FOC causes rot in onion bulbs via the production of pectic enzymes, chiefly exo- polygalacturonase (exo-PG) and endo-pectin-trans-eliminase (endo-PTE) (Holz and
Knox-Davies, 1985). Exo-PG activity begins and is the most acute in the early stages of infection, while endo-PTE is secreted in later stages, once rot becomes visible to the naked eye (Holz and Knox-Davies, 1985). Both enzymes break down the pectin in onion cell walls. The fungus feeds as apoplast sugar is released as the bulb tissue decays.

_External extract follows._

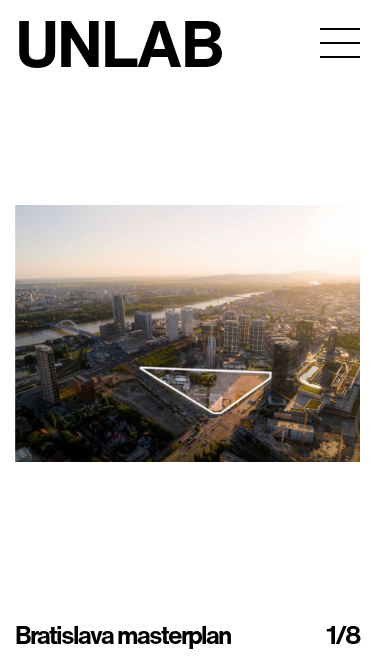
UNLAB (119, 42)
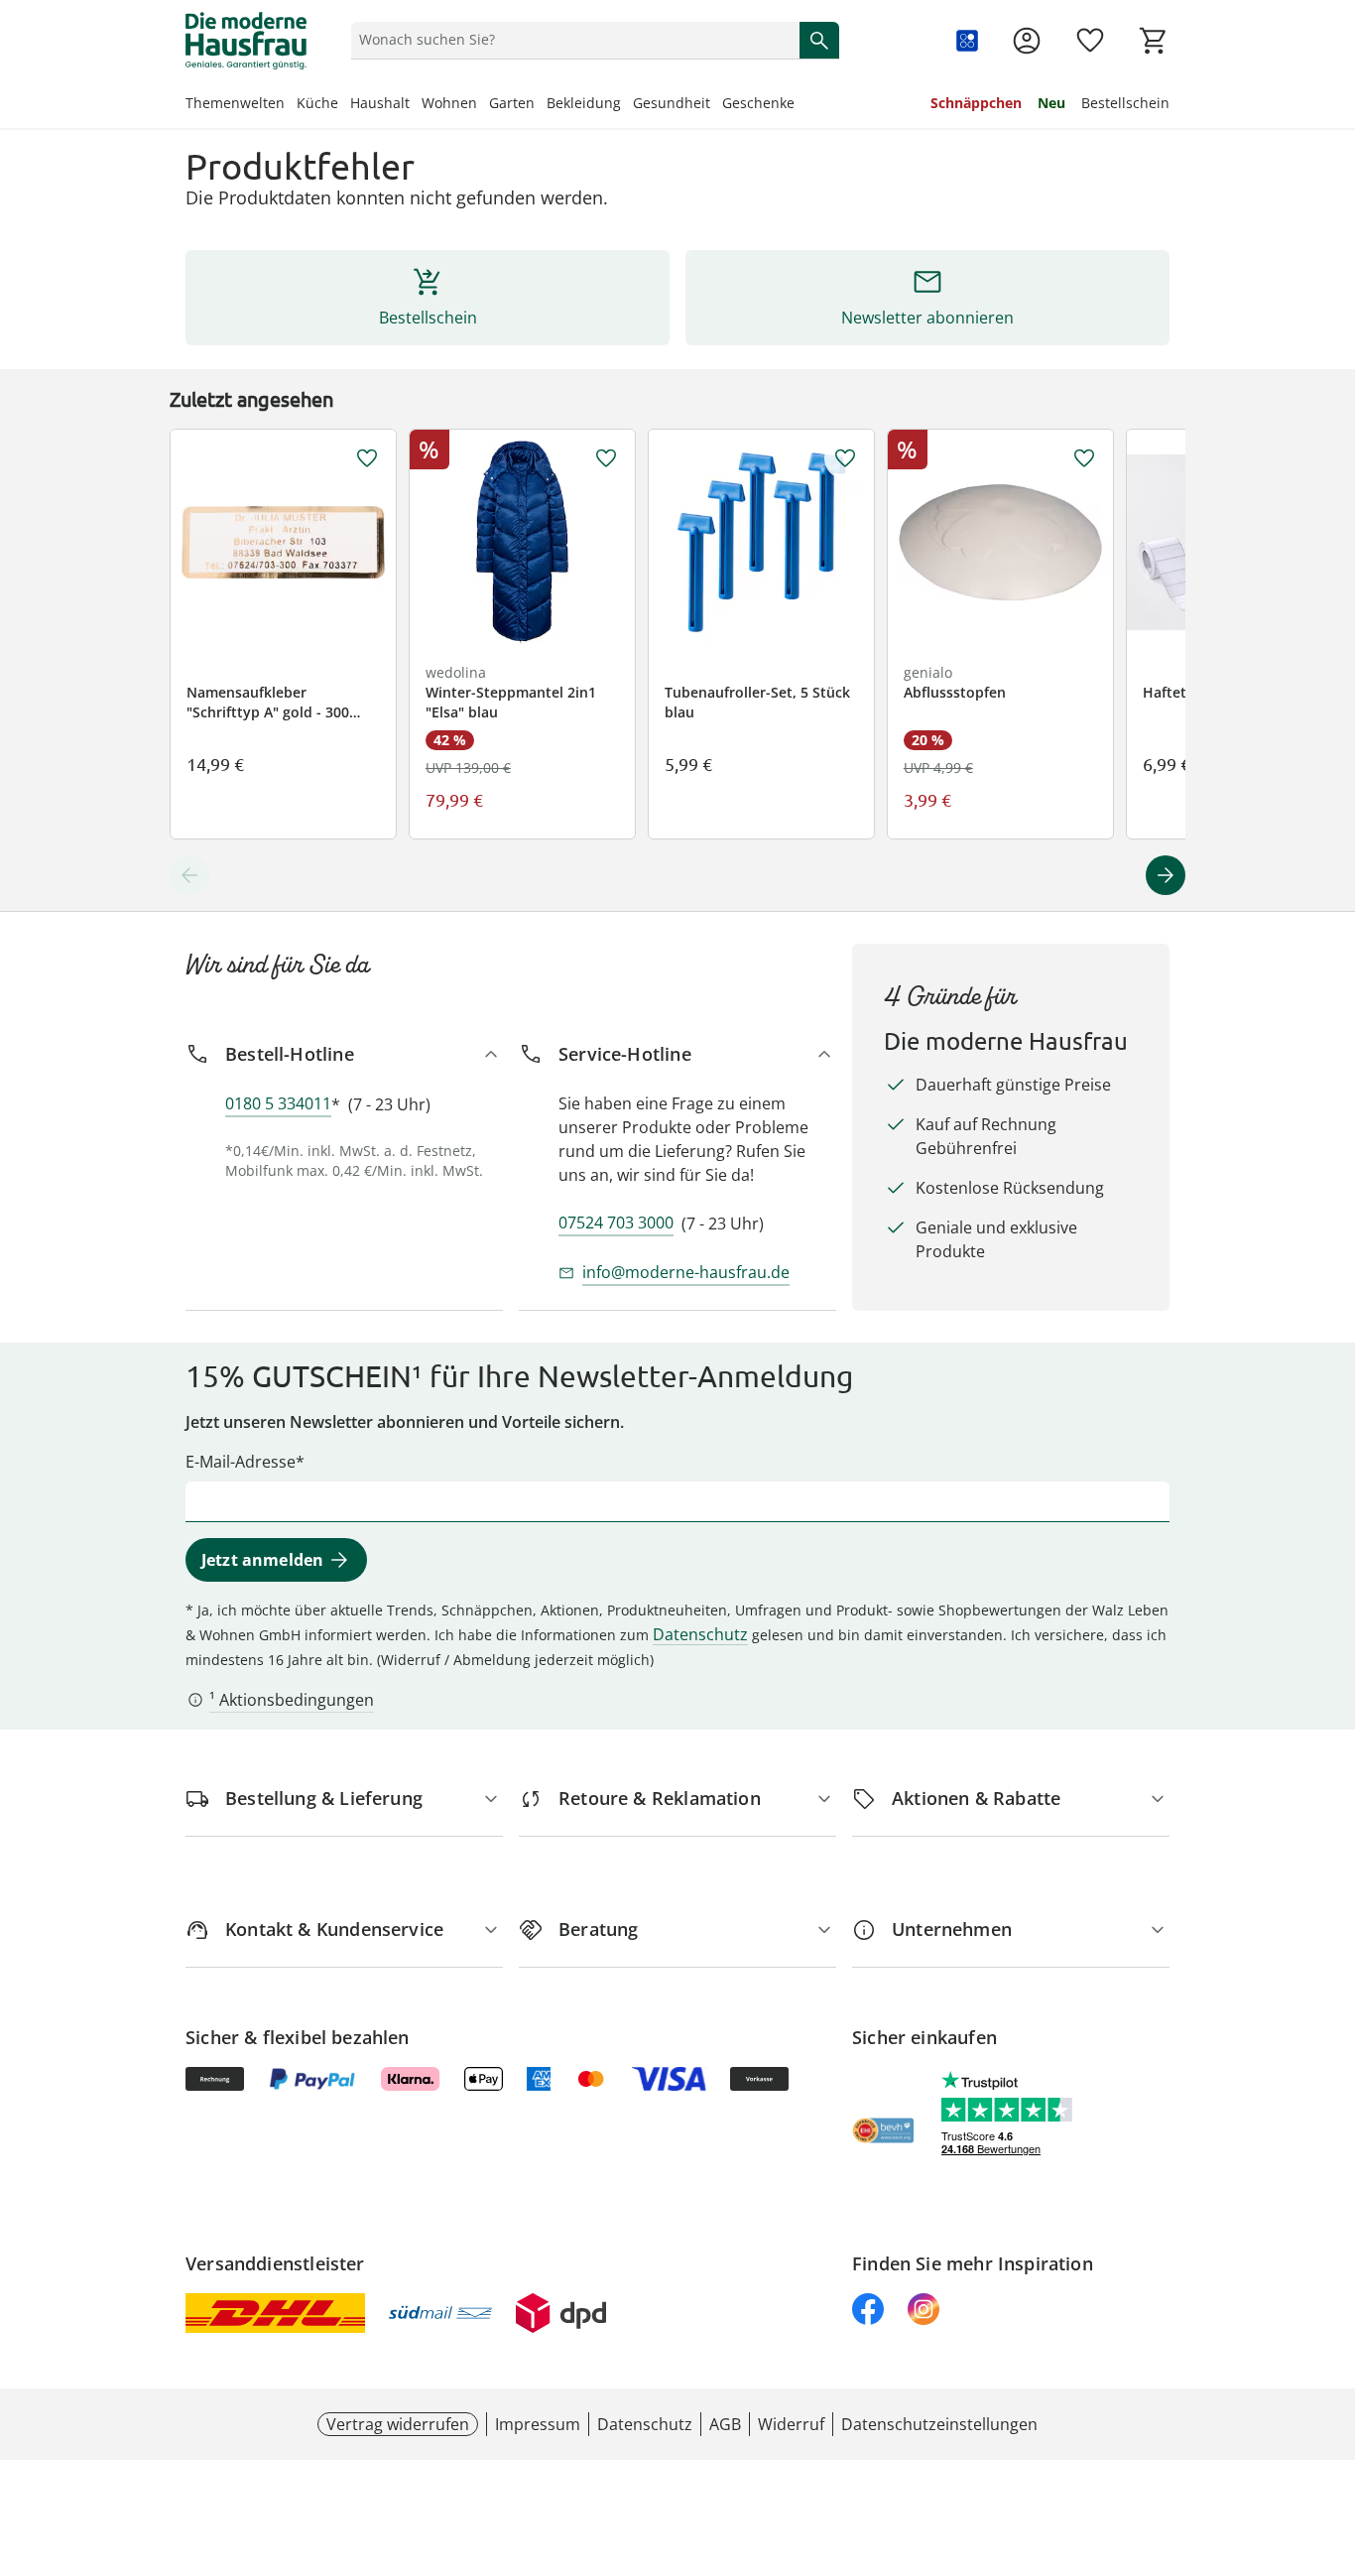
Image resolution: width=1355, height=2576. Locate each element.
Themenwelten (235, 102)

Disease progression is similar in all onions, regardless of whether the onion cultivar shows some resistance to the disease, although spread may occur more slowly in resistant cultivars, and so secretion of endo-PTE and the associated decay may be delayed (Holz and Knox-Davies, 1985).
Fusarium basal rot in the Annapolis Valley, Nova Scotia
Recently, an increase in incidence and severity of FBR symptoms in the
Annapolis Valley, Nova Scotia (NS) has led to significant crop losses for onion growers.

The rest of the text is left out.